=== Data section ===

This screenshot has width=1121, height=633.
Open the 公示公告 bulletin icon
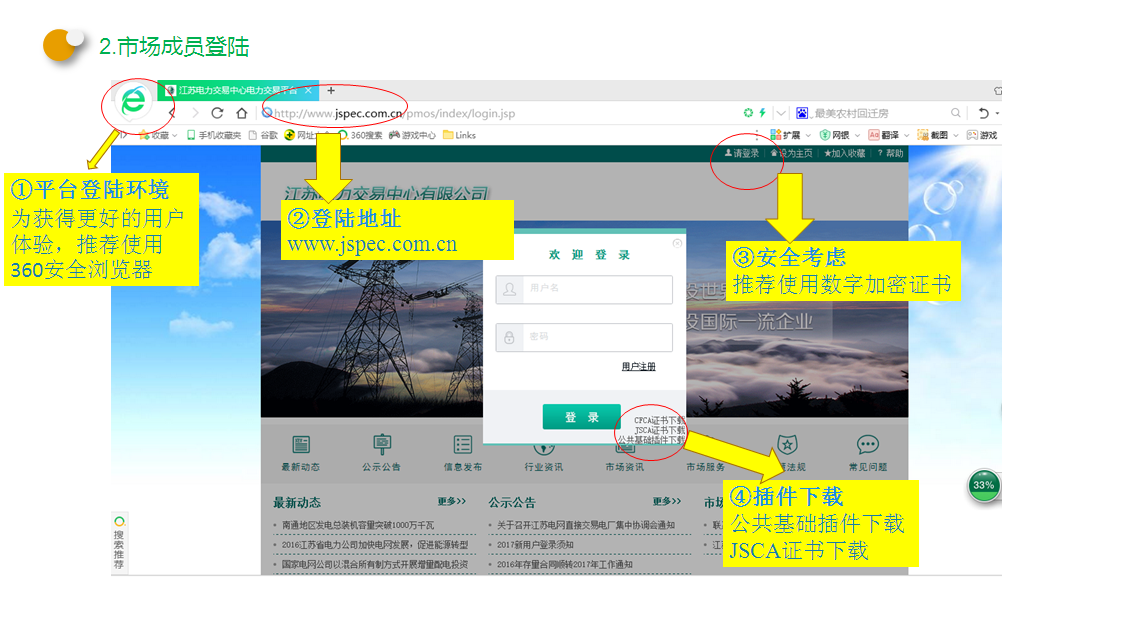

===
=== Data section ===

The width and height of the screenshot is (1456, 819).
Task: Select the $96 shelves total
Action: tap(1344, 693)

===

What is being asked:
Reproducing the whole listing above is not the task. Copy exactly only the lines from the one with "This screenshot has width=1121, height=633." to the one with "Open the 公示公告 bulletin icon", both kept.

Exercise solution:
This screenshot has width=1121, height=633.
Open the 公示公告 bulletin icon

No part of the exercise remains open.